[Stored records]
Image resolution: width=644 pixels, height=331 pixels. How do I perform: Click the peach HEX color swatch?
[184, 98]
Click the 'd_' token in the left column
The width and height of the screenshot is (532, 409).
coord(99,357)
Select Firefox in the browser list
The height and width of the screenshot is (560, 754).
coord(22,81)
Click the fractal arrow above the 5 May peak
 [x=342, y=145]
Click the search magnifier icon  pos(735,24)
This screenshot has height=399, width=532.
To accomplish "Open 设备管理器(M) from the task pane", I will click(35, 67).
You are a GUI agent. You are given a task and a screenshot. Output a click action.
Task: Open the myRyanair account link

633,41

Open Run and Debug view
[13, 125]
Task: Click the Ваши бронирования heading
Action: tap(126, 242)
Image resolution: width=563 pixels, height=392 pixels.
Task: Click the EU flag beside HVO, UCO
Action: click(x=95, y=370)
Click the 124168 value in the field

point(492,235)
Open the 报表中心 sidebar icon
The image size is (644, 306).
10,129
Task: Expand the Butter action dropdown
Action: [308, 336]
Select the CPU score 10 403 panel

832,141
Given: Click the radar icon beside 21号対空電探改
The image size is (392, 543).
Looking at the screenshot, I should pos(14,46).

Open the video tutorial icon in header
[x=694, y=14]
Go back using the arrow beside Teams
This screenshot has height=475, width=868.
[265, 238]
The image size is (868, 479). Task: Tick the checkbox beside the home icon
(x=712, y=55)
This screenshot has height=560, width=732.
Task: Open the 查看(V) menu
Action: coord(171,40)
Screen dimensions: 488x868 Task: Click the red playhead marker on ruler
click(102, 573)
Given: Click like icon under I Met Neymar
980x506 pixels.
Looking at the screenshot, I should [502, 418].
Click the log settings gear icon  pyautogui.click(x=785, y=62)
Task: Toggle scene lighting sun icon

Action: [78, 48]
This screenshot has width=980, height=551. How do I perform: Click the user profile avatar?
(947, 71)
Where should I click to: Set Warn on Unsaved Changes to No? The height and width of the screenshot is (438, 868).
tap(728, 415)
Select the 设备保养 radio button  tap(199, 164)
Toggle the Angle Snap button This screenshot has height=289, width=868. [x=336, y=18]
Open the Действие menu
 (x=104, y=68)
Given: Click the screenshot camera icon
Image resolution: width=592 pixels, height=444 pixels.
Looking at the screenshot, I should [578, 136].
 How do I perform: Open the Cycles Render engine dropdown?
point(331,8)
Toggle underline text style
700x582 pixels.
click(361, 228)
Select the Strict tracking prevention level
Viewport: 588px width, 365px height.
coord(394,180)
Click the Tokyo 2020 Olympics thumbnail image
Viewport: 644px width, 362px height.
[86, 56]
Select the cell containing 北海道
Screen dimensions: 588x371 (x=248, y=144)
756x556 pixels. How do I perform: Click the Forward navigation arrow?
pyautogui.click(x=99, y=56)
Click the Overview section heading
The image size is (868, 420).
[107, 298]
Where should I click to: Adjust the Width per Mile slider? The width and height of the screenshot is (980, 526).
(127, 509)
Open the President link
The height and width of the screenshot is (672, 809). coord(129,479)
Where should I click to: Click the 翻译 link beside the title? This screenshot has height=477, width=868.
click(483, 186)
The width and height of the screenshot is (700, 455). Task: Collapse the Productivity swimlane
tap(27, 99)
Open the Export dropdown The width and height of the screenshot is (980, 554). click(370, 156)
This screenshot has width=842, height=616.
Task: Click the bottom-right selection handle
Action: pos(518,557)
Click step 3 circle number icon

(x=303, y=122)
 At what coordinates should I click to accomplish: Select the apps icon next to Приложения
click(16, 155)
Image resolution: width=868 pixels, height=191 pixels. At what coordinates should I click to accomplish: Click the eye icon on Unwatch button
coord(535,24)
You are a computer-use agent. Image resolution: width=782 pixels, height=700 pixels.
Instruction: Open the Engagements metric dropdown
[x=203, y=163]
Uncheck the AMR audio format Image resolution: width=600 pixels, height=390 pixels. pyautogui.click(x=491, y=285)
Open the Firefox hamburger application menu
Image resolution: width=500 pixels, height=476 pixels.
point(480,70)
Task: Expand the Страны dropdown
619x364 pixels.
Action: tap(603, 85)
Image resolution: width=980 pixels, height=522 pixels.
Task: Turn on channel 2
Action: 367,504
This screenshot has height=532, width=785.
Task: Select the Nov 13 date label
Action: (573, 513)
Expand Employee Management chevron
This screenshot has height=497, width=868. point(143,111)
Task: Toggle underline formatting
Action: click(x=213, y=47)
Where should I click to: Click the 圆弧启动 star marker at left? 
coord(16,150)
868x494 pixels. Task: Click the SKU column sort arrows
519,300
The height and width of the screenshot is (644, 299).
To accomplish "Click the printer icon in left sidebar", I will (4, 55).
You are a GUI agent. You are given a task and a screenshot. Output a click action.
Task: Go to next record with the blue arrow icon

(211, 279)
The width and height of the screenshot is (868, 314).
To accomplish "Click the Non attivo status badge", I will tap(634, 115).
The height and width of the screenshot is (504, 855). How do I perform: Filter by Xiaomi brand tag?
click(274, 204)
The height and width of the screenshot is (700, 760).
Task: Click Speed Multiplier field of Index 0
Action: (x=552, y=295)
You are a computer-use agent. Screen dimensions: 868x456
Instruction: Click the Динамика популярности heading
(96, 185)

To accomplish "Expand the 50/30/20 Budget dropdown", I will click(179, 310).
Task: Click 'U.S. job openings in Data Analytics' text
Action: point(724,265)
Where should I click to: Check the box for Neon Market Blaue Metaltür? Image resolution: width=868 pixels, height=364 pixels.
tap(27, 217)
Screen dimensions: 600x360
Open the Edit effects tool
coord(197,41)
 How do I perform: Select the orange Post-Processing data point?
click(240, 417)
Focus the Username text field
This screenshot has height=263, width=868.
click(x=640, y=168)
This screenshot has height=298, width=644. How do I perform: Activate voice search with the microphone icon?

Brief:
Your reply should contain every record, unchanged and complete.

Exercise response:
Image resolution: width=644 pixels, height=331 pixels. How do I perform: Click the peach HEX color swatch?
[184, 98]
Click the 'd_' token in the left column
The width and height of the screenshot is (532, 409).
coord(99,357)
Select Firefox in the browser list
The height and width of the screenshot is (560, 754).
coord(22,81)
Click the fractal arrow above the 5 May peak
 [x=342, y=145]
Click the search magnifier icon  pos(735,24)
This screenshot has height=399, width=532.
To accomplish "Open 设备管理器(M) from the task pane", I will click(35, 67).
You are a GUI agent. You are given a task and a screenshot. Output a click action.
Task: Open the myRyanair account link

633,41

Open Run and Debug view
[13, 125]
Task: Click the Ваши бронирования heading
Action: tap(126, 242)
Image resolution: width=563 pixels, height=392 pixels.
Task: Click the EU flag beside HVO, UCO
Action: click(x=95, y=370)
Click the 124168 value in the field

point(492,235)
Open the 报表中心 sidebar icon
The image size is (644, 306).
10,129
Task: Expand the Butter action dropdown
Action: [308, 336]
Select the CPU score 10 403 panel

832,141
Given: Click the radar icon beside 21号対空電探改
The image size is (392, 543).
Looking at the screenshot, I should pos(14,46).

Open the video tutorial icon in header
[x=694, y=14]
Go back using the arrow beside Teams
This screenshot has height=475, width=868.
[265, 238]
The image size is (868, 479). Task: Tick the checkbox beside the home icon
(x=712, y=55)
This screenshot has height=560, width=732.
Task: Open the 查看(V) menu
Action: coord(171,40)
Screen dimensions: 488x868 Task: Click the red playhead marker on ruler
click(102, 573)
Given: Click like icon under I Met Neymar
980x506 pixels.
Looking at the screenshot, I should [502, 418].
Click the log settings gear icon  pyautogui.click(x=785, y=62)
Task: Toggle scene lighting sun icon

Action: [78, 48]
This screenshot has width=980, height=551. How do I perform: Click the user profile avatar?
(947, 71)
Where should I click to: Set Warn on Unsaved Changes to No? The height and width of the screenshot is (438, 868).
tap(728, 415)
Select the 设备保养 radio button  tap(199, 164)
Toggle the Angle Snap button This screenshot has height=289, width=868. [x=336, y=18]
Open the Действие menu
 (x=104, y=68)
Given: Click the screenshot camera icon
Image resolution: width=592 pixels, height=444 pixels.
Looking at the screenshot, I should [578, 136].
 How do I perform: Open the Cycles Render engine dropdown?
point(331,8)
Toggle underline text style
700x582 pixels.
click(361, 228)
Select the Strict tracking prevention level
Viewport: 588px width, 365px height.
coord(394,180)
Click the Tokyo 2020 Olympics thumbnail image
Viewport: 644px width, 362px height.
[86, 56]
Select the cell containing 北海道
Screen dimensions: 588x371 (x=248, y=144)
756x556 pixels. How do I perform: Click the Forward navigation arrow?
pyautogui.click(x=99, y=56)
Click the Overview section heading
The image size is (868, 420).
[107, 298]
Where should I click to: Adjust the Width per Mile slider? The width and height of the screenshot is (980, 526).
(127, 509)
Open the President link
The height and width of the screenshot is (672, 809). coord(129,479)
Where should I click to: Click the 翻译 link beside the title? This screenshot has height=477, width=868.
click(483, 186)
The width and height of the screenshot is (700, 455). Task: Collapse the Productivity swimlane
tap(27, 99)
Open the Export dropdown The width and height of the screenshot is (980, 554). click(370, 156)
This screenshot has width=842, height=616.
Task: Click the bottom-right selection handle
Action: pos(518,557)
Click step 3 circle number icon

(x=303, y=122)
 At what coordinates should I click to accomplish: Select the apps icon next to Приложения
click(16, 155)
Image resolution: width=868 pixels, height=191 pixels. At what coordinates should I click to accomplish: Click the eye icon on Unwatch button
coord(535,24)
You are a computer-use agent. Image resolution: width=782 pixels, height=700 pixels.
Instruction: Open the Engagements metric dropdown
[x=203, y=163]
Uncheck the AMR audio format Image resolution: width=600 pixels, height=390 pixels. pyautogui.click(x=491, y=285)
Open the Firefox hamburger application menu
Image resolution: width=500 pixels, height=476 pixels.
point(480,70)
Task: Expand the Страны dropdown
619x364 pixels.
Action: tap(603, 85)
Image resolution: width=980 pixels, height=522 pixels.
Task: Turn on channel 2
Action: 367,504
This screenshot has height=532, width=785.
Task: Select the Nov 13 date label
Action: (573, 513)
Expand Employee Management chevron
This screenshot has height=497, width=868. point(143,111)
Task: Toggle underline formatting
Action: click(x=213, y=47)
Where should I click to: Click the 圆弧启动 star marker at left? 
coord(16,150)
868x494 pixels. Task: Click the SKU column sort arrows
519,300
The height and width of the screenshot is (644, 299).
To accomplish "Click the printer icon in left sidebar", I will (4, 55).
You are a GUI agent. You are given a task and a screenshot. Output a click action.
Task: Go to next record with the blue arrow icon

(211, 279)
The width and height of the screenshot is (868, 314).
To accomplish "Click the Non attivo status badge", I will tap(634, 115).
The height and width of the screenshot is (504, 855). How do I perform: Filter by Xiaomi brand tag?
click(274, 204)
The height and width of the screenshot is (700, 760).
Task: Click Speed Multiplier field of Index 0
Action: (x=552, y=295)
You are a computer-use agent. Screen dimensions: 868x456
Instruction: Click the Динамика популярности heading
(96, 185)

To accomplish "Expand the 50/30/20 Budget dropdown", I will click(179, 310).
Task: Click 'U.S. job openings in Data Analytics' text
Action: point(724,265)
Where should I click to: Check the box for Neon Market Blaue Metaltür? Image resolution: width=868 pixels, height=364 pixels.
tap(27, 217)
Screen dimensions: 600x360
Open the Edit effects tool
coord(197,41)
 How do I perform: Select the orange Post-Processing data point?
click(240, 417)
Focus the Username text field
This screenshot has height=263, width=868.
click(x=640, y=168)
This screenshot has height=298, width=644. How do I perform: Activate voice search with the microphone icon?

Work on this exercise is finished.